Problem statement: Give back every record word for word, keeping the pictures out.

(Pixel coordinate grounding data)
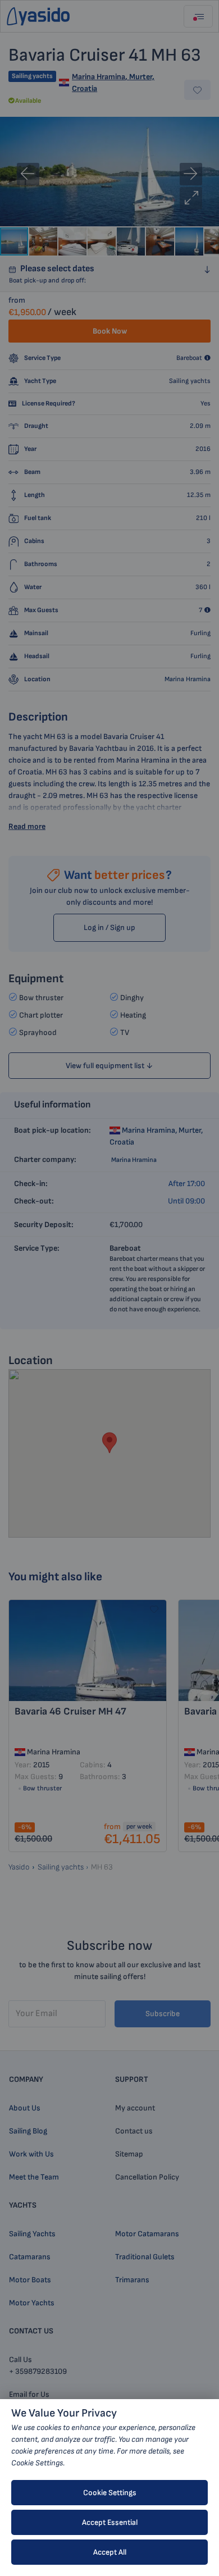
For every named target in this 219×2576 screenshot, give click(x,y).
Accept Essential (110, 2522)
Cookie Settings (109, 2492)
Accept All (109, 2552)
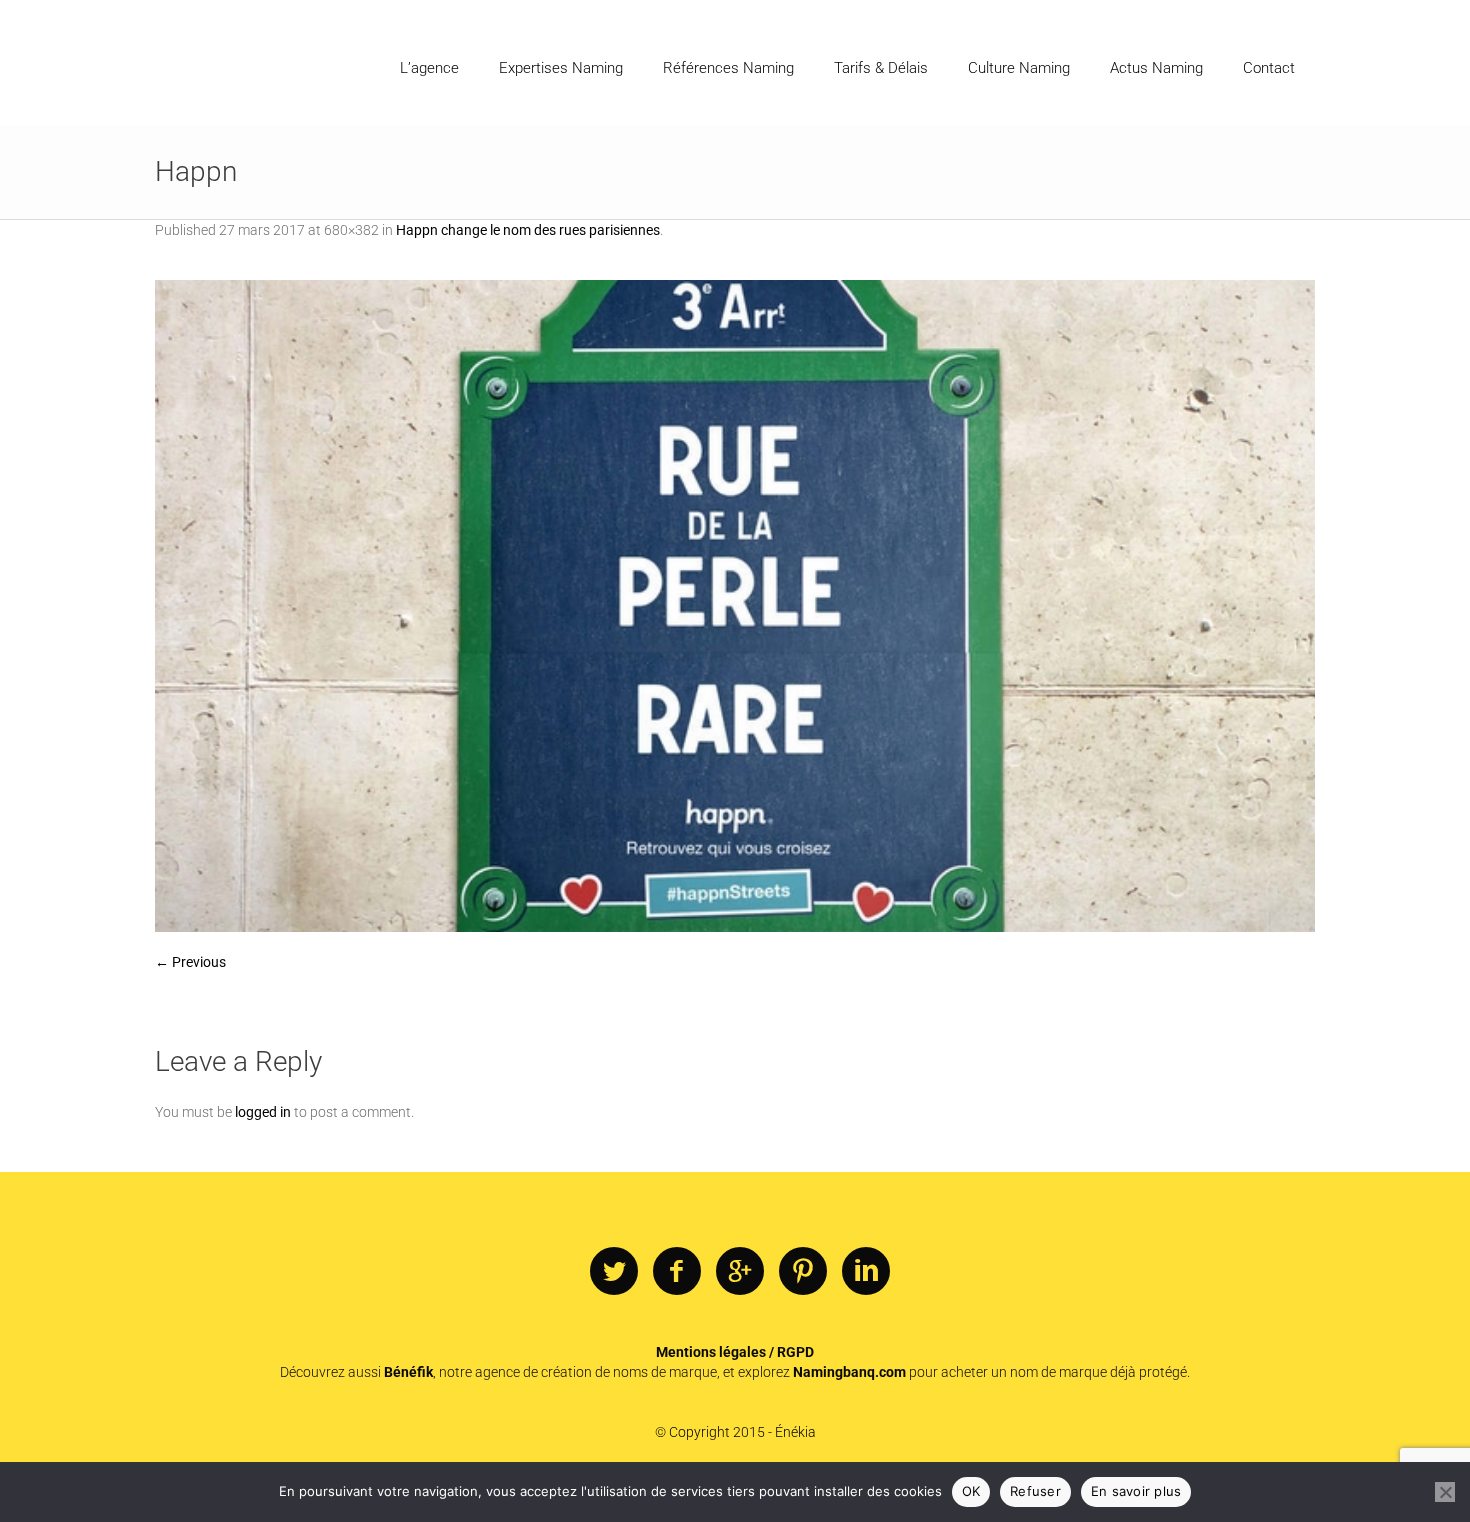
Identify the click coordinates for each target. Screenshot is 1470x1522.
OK (971, 1491)
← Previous (190, 962)
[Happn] (735, 606)
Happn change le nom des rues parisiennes (528, 230)
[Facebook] (677, 1272)
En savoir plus (1136, 1491)
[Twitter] (614, 1272)
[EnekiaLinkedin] (866, 1272)
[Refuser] (1445, 1492)
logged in (263, 1112)
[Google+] (740, 1272)
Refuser (1035, 1491)
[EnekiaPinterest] (803, 1272)
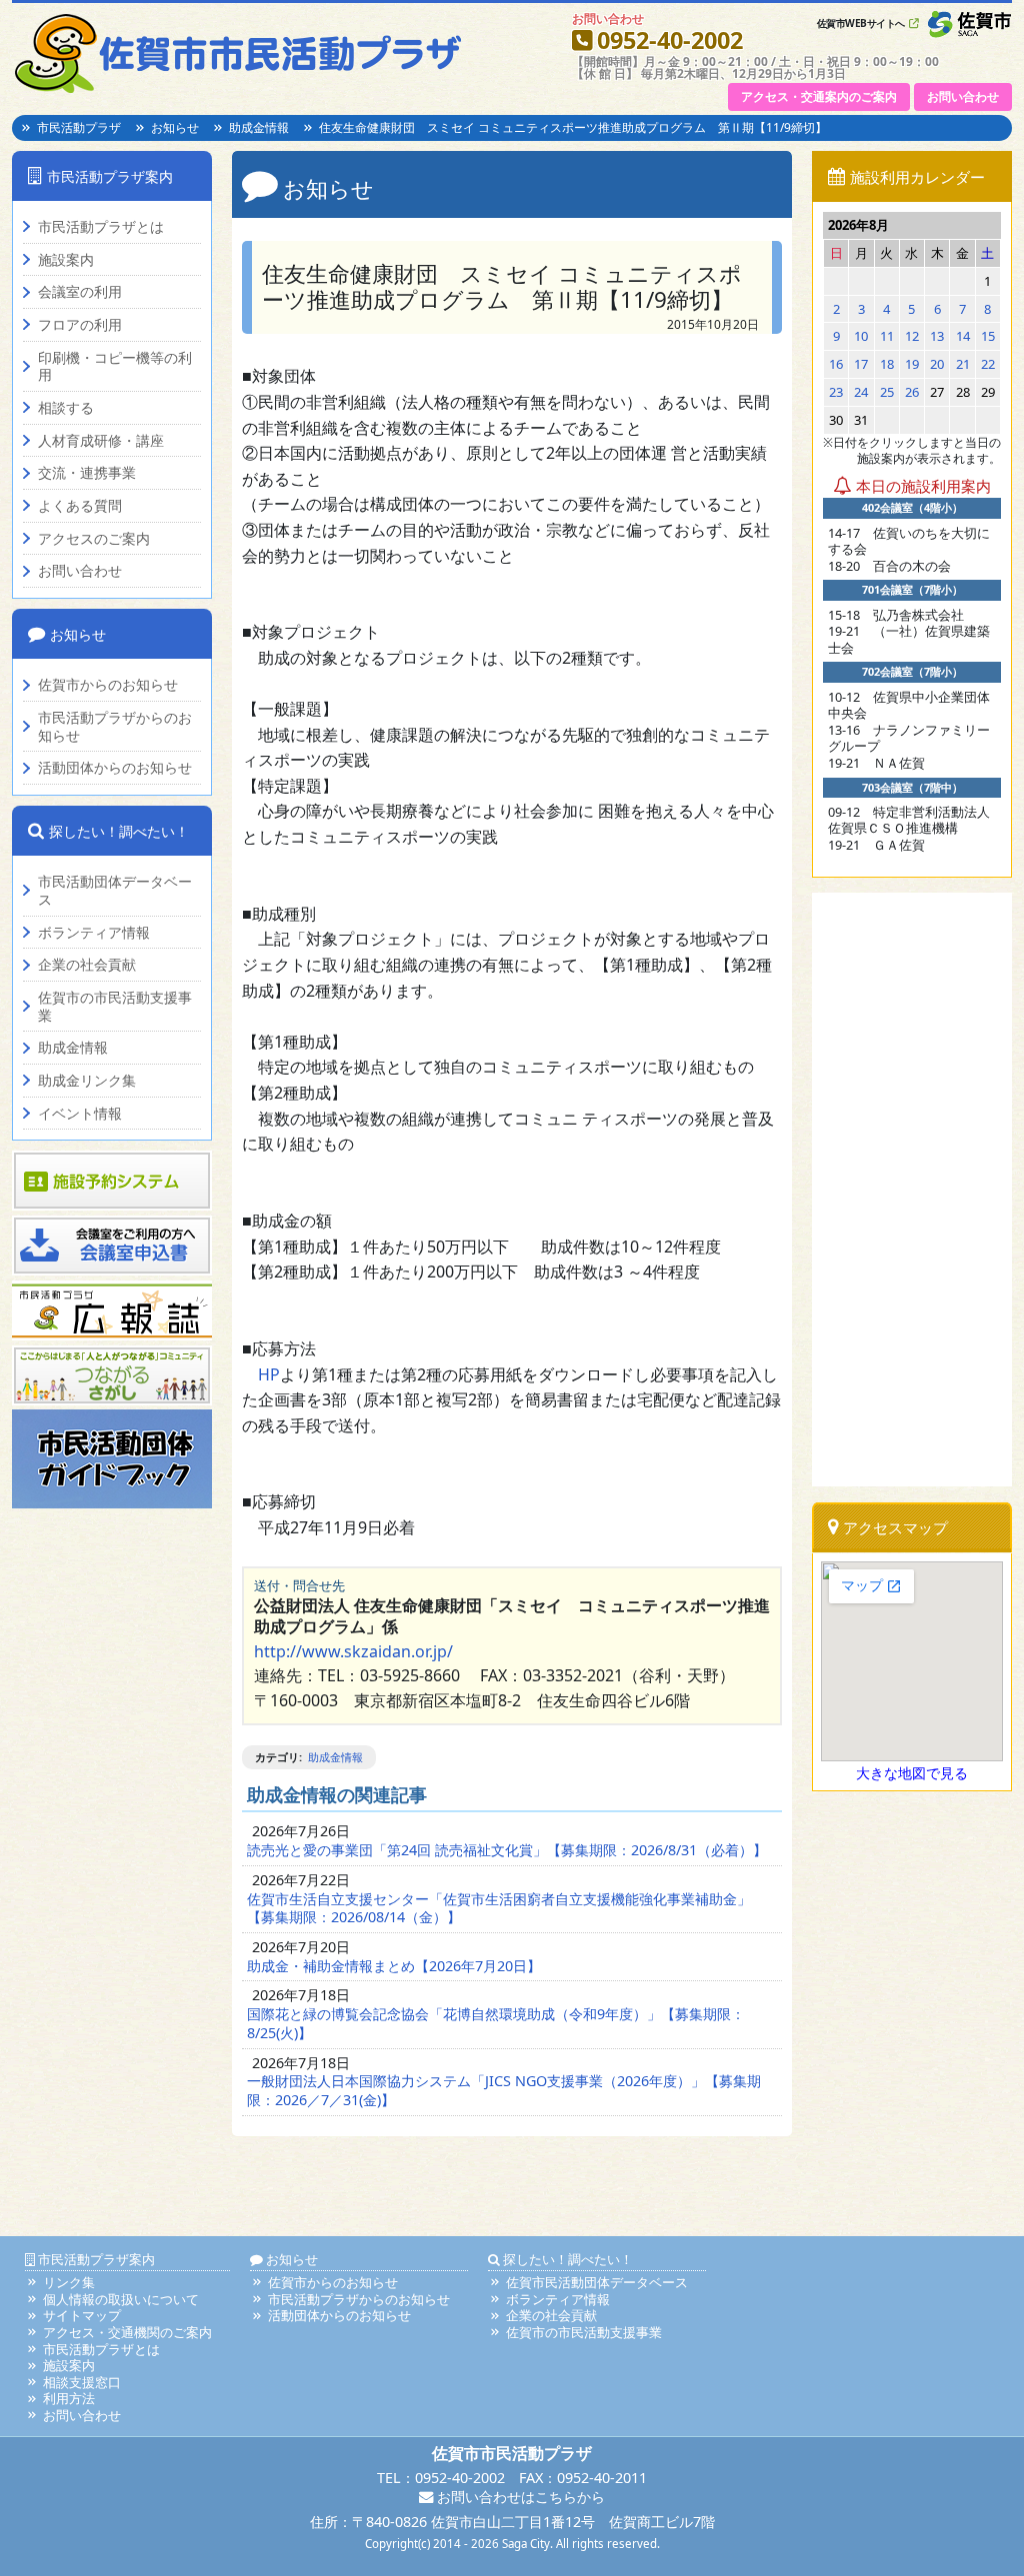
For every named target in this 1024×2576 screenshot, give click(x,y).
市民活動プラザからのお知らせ (115, 726)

Exercise solution:
For every named target in this 219×2576 screenshot, give click(x,y).
Accept Essential (110, 2522)
Cookie Settings (109, 2492)
Accept All (109, 2552)
Identify the click coordinates for each target. Screenshot is 1470x1522.
OK (971, 1491)
← Previous (190, 962)
[Happn] (735, 606)
Happn change le nom des rues parisiennes (528, 230)
[Facebook] (677, 1272)
En savoir plus (1136, 1491)
[Twitter] (614, 1272)
[EnekiaLinkedin] (866, 1272)
[Refuser] (1445, 1492)
logged in (263, 1112)
[Google+] (740, 1272)
Refuser (1035, 1491)
[EnekiaPinterest] (803, 1272)
For every named target in this 1024×2576 screenshot, give click(x,y).
市民活動プラザからのお知らせ (115, 726)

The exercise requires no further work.